Ohio’s grid is heavily dependent on fossil fuels, according to the EIA, with almost 60% coming from coal, 24% from natural gas, and 14% from nuclear. If you do the math, that leaves about 2% for renewables. Ohio has a weak renewable portfolio standard. Utilities are required to obtain a percentage of their energy from renewable sources, with amounts rising steadily from less than 1% when the law was passed to 12.5% in 2026. Apparently, these percentages were still too high to suit the Ohio legislature, which passed a bill to freeze the standards.
Kasich vetoed the law. Kasich “credited Ohio’s “wide range of energy generation options” with helping to grow jobs in the state over the past six years.” The bill risked “undermining this progress by taking away some of those energy generation options, particularly the very options most prized by the companies poised to create many jobs in Ohio in the coming years, such as high technology firms.”
Michigan. Rick Snyder, the governor of Michigan, has been more evasive regarding his views on climate change.
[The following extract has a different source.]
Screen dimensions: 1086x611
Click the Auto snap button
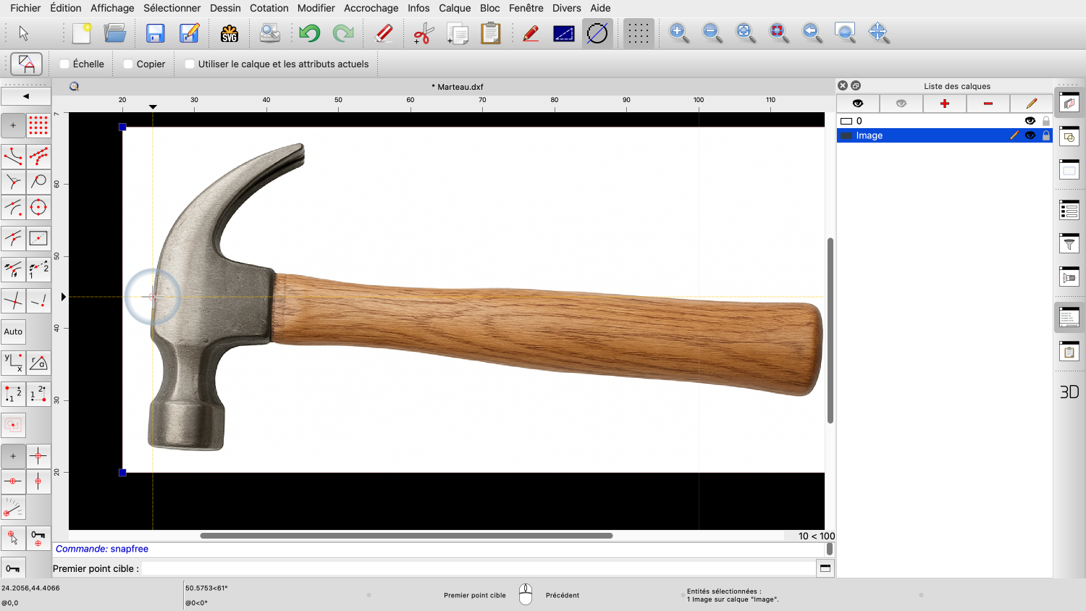(x=13, y=332)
But in February, 2016, he joined a group of 16 other governors (including Jerry Brown) to endorse renewable energy, energy efficiency, vehicle options such as biofuels and electric cars, and grid improvements. Michigan’s reliance on coal has dropped quickly. According to the EIA, coal provided half of the state’s electricity in 2014, but by 2016 coal’s share was done to about a third.
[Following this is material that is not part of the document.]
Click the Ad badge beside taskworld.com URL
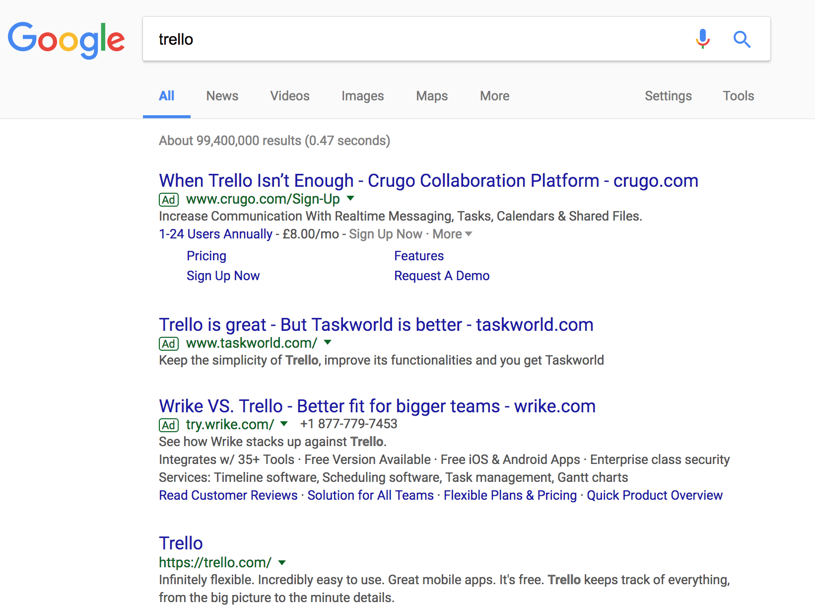The image size is (815, 614). point(169,344)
At the end of 2016, he brokered a deal to raise Michigan’s renewable portfolio standard from 10% to !5%. (The 10% mandate was established by Gov. Jennifer Granholm, who now teaches at Berkeley’s public policy school.) Snyder applauded the plan as “a statewide energy policy that will save Michigan residents millions of dollars on their electricity bills, alleviate concerns about having enough capacity to power the daily activities of 10 million and find new ways to use our existing energy grid more effectively.”
Indiana. Coal accounts for about three-quarters of Indiana’s power generation, with about two-thirds of the remainder coming from natural gas and one-third from renewables. The state has a 10% renewable portfolio standard. Indiana gets about 1900 MW from large-scale wind farms. It also gets 4.5 MW from small-scale wind, which receives some preferential state tax treatment. Solar gets similar tax treatment. In addition, five of the state’s utilities offer net metering. 143 MW of solar are connected to the grid. In 2015, about 870 Indiana customers used net metering.
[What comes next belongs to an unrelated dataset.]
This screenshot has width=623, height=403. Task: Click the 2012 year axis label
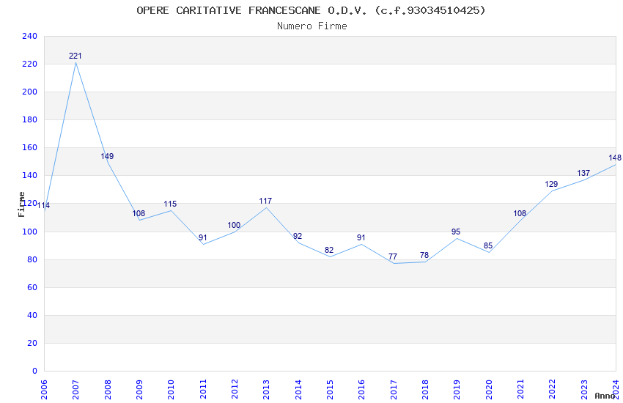[235, 390]
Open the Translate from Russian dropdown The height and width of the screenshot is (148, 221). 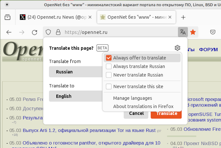tap(76, 72)
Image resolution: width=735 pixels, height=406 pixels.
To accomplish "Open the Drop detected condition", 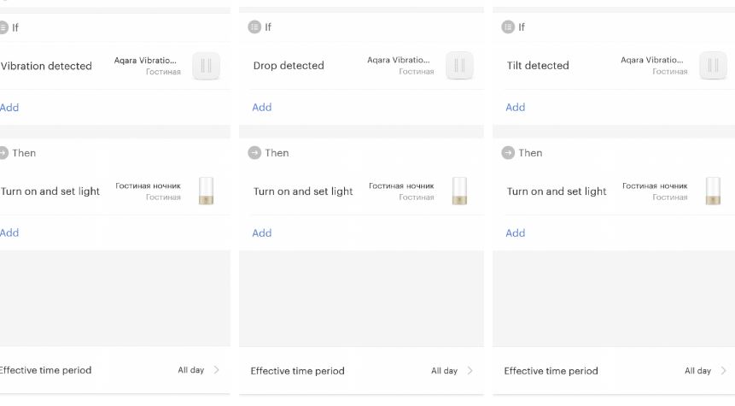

In May, Governor Holcombe signed Senate Bill 309, which phases down support for solar. According to the Journal Gazette:
“Under the final version, anyone who installs solar panels or wind turbines by the end of this year will get the higher retail rate for their excess energy for 30 years. This grandfathering is meant to allow people to recoup the investment cost of the equipment.”
“Those who install solar or wind devices in the next five years will get the full retail rate for up to 15 years, but the longer people wait, the fewer number of years they will have at that rate. After 2022, anyone who installs the technology will receive a lower wholesale rate plus a premium of 25 percent.”
Why is Indiana so much less receptive to renewables than Ohio and Indiana? No doubt there are ore complicated explanations, but raw politics must have something to do with it. Trump won close victories in Michigan and Ohio with margins below 2%, but he carried Indiana by nearly 20%. Thus, the Republican grasp on Indiana is stronger, and there is correspondingly less need for conservatives to compromise with Democrats or moderate Republicans.
Because they make so much use of coal, these states are high carbon-emitters. As the experiences in Ohio and Michigan show, even among Republicans in these states there is some support for renewables. But clearly, any real transformation of the energy systems in the three states is going to take either a political reversal of fortunes or else federal intervention.